4 Jan 2026
Mateo Lafalce - Blog
K-means clustering is one of the most fundamental algorithms in unsupervised machine learning. Its goal is deceptively simple: take a messy, unlabeled dataset and organize it into tidy, distinct groups based on similarity.
Unlike supervised learning, where the computer is given the answers, K-means must find the hidden structure on its own.
The algorithm relies on an iterative process to find order in chaos. The K represents the number of groups you want to find, and the Means refers to the average center of those groups.
The T-Shirt Problem
To understand why this is useful, imagine a clothing brand that needs to manufacture T-shirts.

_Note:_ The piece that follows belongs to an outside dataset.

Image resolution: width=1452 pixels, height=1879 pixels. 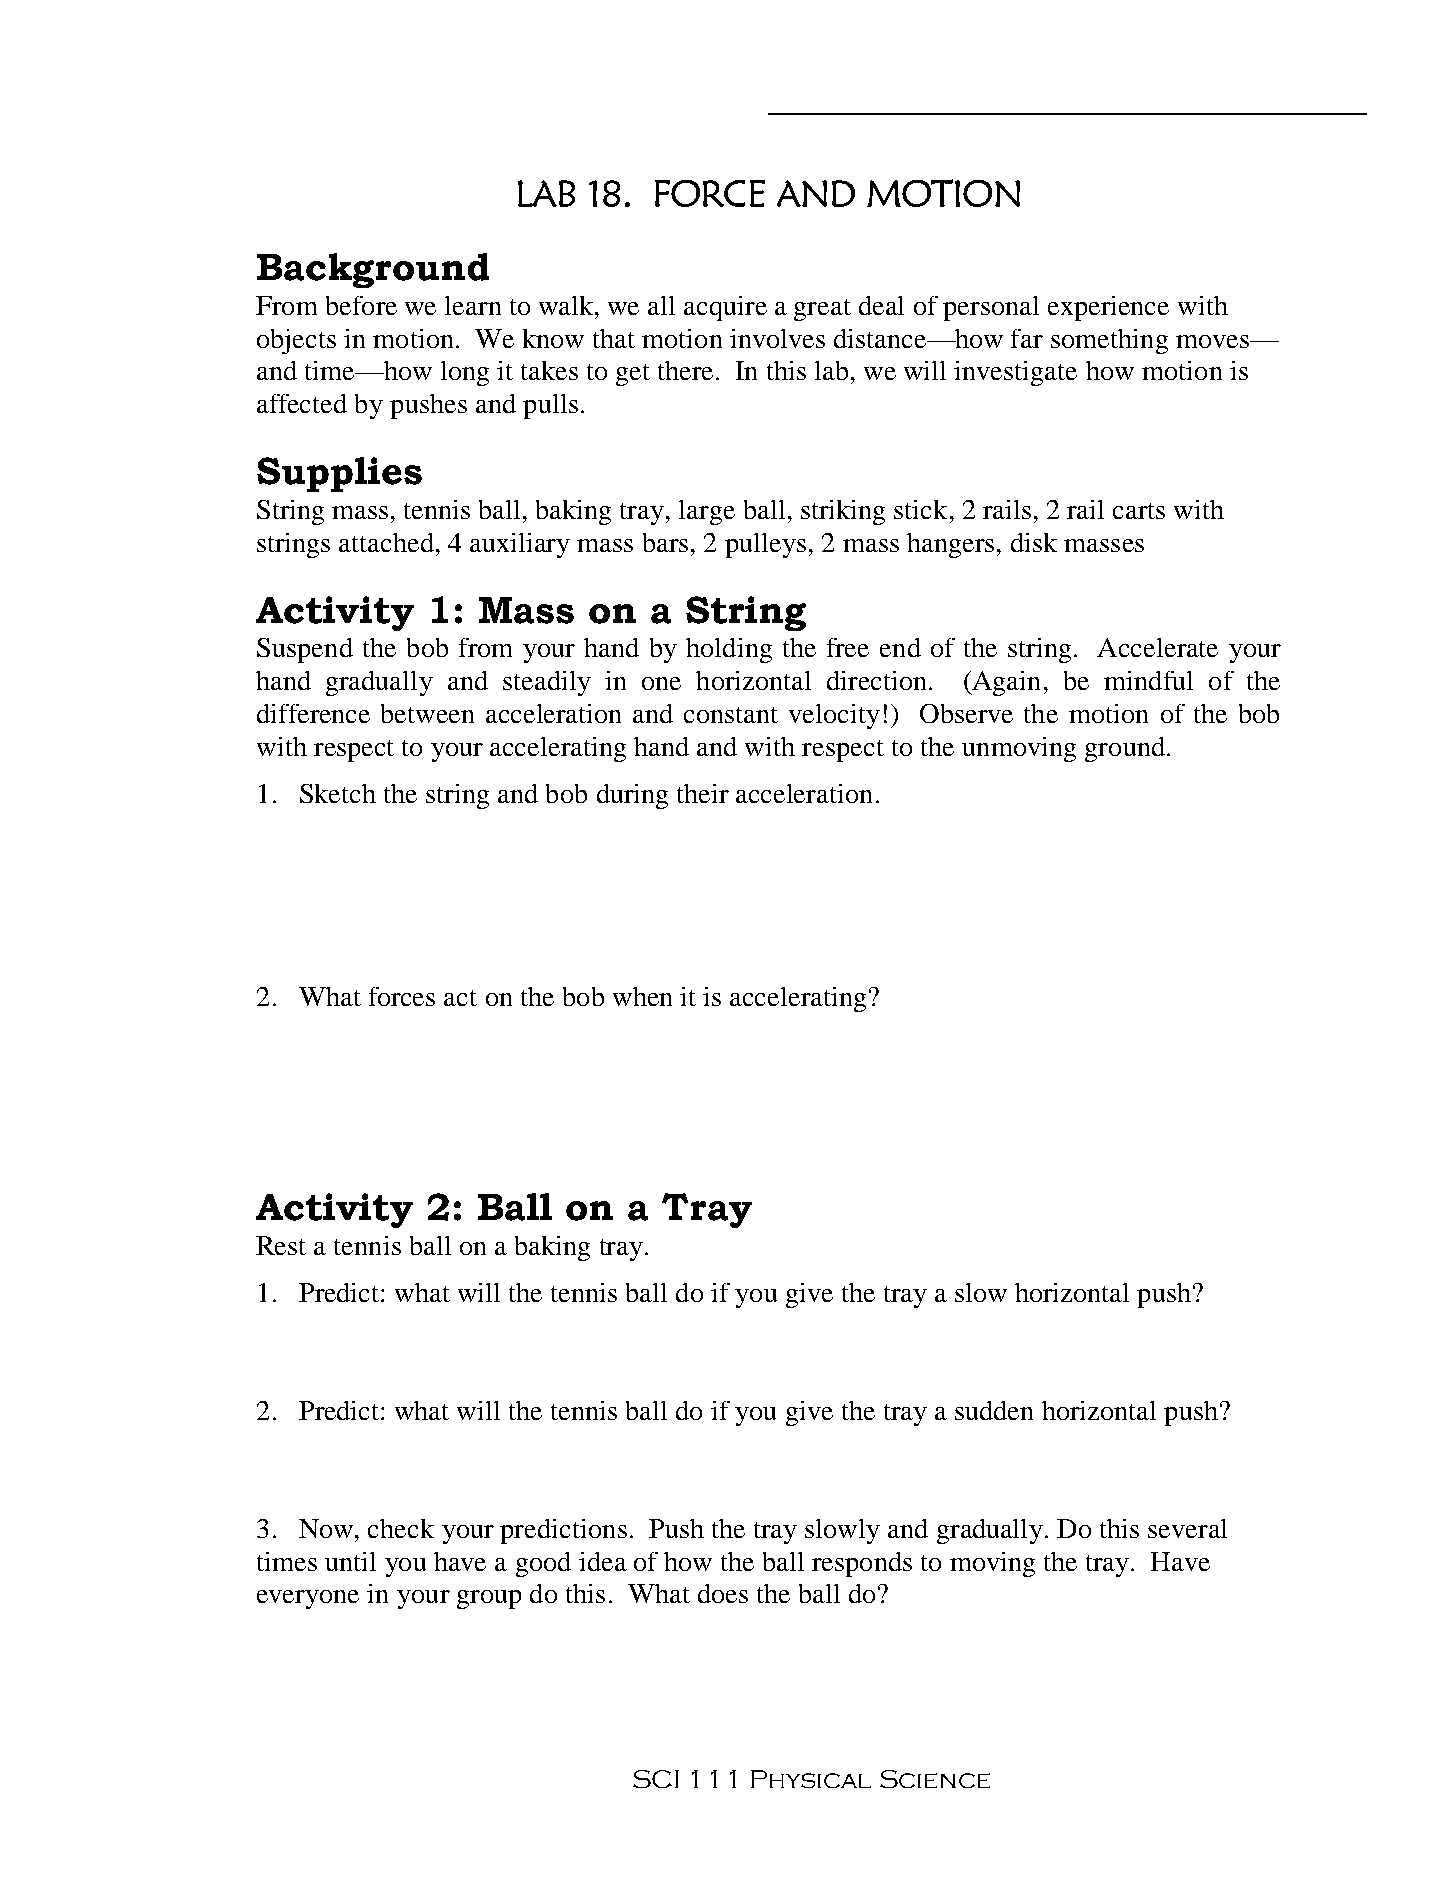 I want to click on Observe, so click(x=966, y=713).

They have the height and weight data of 10,000 customers, but they can't make custom shirts for everyone. They need to define three standard sizes: Small, Medium, and Large.
Instead of guessing the measurements, they use K-means with K=3.
The algorithm plots all 10,000 customers on a graph. It creates three clusters based on where the data points naturally congregate. The mathematical centers of these three final clusters become the precise measurements for the Small, Medium, and Large shirts.
K-means is a tool for efficiency. Whether it is segmenting customers by purchasing behavior, compressing the colors in an image, or organizing documents by topic, K-means transforms raw noise into structured, actionable insights.